» What is needed: Produce an exact transcription of every entry.

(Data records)
---------------

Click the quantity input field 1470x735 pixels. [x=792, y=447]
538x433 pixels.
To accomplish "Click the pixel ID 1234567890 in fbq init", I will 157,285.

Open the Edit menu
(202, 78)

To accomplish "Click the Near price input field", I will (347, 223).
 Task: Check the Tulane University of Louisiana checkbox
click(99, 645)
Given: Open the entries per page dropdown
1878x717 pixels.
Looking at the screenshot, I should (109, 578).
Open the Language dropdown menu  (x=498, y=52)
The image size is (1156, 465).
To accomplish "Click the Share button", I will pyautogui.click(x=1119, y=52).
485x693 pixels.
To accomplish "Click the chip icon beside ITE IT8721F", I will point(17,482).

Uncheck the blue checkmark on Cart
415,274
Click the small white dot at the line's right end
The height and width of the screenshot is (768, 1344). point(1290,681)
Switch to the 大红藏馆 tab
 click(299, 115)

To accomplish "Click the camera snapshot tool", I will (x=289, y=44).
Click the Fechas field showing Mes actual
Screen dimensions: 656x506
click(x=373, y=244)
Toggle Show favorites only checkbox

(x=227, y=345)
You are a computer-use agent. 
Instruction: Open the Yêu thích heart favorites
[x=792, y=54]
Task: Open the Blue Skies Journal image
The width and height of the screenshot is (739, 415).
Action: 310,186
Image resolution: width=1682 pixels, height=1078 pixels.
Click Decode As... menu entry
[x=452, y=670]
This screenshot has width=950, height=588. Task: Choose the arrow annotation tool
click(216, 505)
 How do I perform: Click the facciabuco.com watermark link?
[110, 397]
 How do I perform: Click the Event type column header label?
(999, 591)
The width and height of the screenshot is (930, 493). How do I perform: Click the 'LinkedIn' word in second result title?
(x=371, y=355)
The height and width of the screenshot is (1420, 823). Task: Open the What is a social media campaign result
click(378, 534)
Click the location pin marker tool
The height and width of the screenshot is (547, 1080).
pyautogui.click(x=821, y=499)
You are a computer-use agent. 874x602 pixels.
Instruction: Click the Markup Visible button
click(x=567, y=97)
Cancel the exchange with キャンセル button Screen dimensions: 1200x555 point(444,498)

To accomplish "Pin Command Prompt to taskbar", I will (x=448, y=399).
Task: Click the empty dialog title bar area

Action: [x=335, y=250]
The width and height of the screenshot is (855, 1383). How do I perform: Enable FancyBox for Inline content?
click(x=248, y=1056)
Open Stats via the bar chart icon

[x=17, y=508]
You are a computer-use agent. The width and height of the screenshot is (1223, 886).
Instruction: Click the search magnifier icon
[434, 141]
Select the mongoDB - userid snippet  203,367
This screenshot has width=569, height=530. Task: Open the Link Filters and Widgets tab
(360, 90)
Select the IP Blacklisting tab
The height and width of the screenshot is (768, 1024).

---------------

» Finished exercise:
Click the quantity input field 1470x735 pixels. [x=792, y=447]
538x433 pixels.
To accomplish "Click the pixel ID 1234567890 in fbq init", I will 157,285.

Open the Edit menu
(202, 78)

To accomplish "Click the Near price input field", I will (347, 223).
 Task: Check the Tulane University of Louisiana checkbox
click(99, 645)
Given: Open the entries per page dropdown
1878x717 pixels.
Looking at the screenshot, I should (109, 578).
Open the Language dropdown menu  (x=498, y=52)
The image size is (1156, 465).
To accomplish "Click the Share button", I will pyautogui.click(x=1119, y=52).
485x693 pixels.
To accomplish "Click the chip icon beside ITE IT8721F", I will point(17,482).

Uncheck the blue checkmark on Cart
415,274
Click the small white dot at the line's right end
The height and width of the screenshot is (768, 1344). point(1290,681)
Switch to the 大红藏馆 tab
 click(299, 115)

To accomplish "Click the camera snapshot tool", I will (x=289, y=44).
Click the Fechas field showing Mes actual
Screen dimensions: 656x506
click(x=373, y=244)
Toggle Show favorites only checkbox

(x=227, y=345)
You are a computer-use agent. 
Instruction: Open the Yêu thích heart favorites
[x=792, y=54]
Task: Open the Blue Skies Journal image
The width and height of the screenshot is (739, 415).
Action: 310,186
Image resolution: width=1682 pixels, height=1078 pixels.
Click Decode As... menu entry
[x=452, y=670]
This screenshot has width=950, height=588. Task: Choose the arrow annotation tool
click(216, 505)
 How do I perform: Click the facciabuco.com watermark link?
[110, 397]
 How do I perform: Click the Event type column header label?
(999, 591)
The width and height of the screenshot is (930, 493). How do I perform: Click the 'LinkedIn' word in second result title?
(x=371, y=355)
The height and width of the screenshot is (1420, 823). Task: Open the What is a social media campaign result
click(378, 534)
Click the location pin marker tool
The height and width of the screenshot is (547, 1080).
pyautogui.click(x=821, y=499)
You are a computer-use agent. 874x602 pixels.
Instruction: Click the Markup Visible button
click(x=567, y=97)
Cancel the exchange with キャンセル button Screen dimensions: 1200x555 point(444,498)

To accomplish "Pin Command Prompt to taskbar", I will (x=448, y=399).
Task: Click the empty dialog title bar area

Action: [x=335, y=250]
The width and height of the screenshot is (855, 1383). How do I perform: Enable FancyBox for Inline content?
click(x=248, y=1056)
Open Stats via the bar chart icon

[x=17, y=508]
You are a computer-use agent. The width and height of the screenshot is (1223, 886).
Instruction: Click the search magnifier icon
[434, 141]
Select the mongoDB - userid snippet  203,367
This screenshot has width=569, height=530. Task: Open the Link Filters and Widgets tab
(360, 90)
Select the IP Blacklisting tab
The height and width of the screenshot is (768, 1024).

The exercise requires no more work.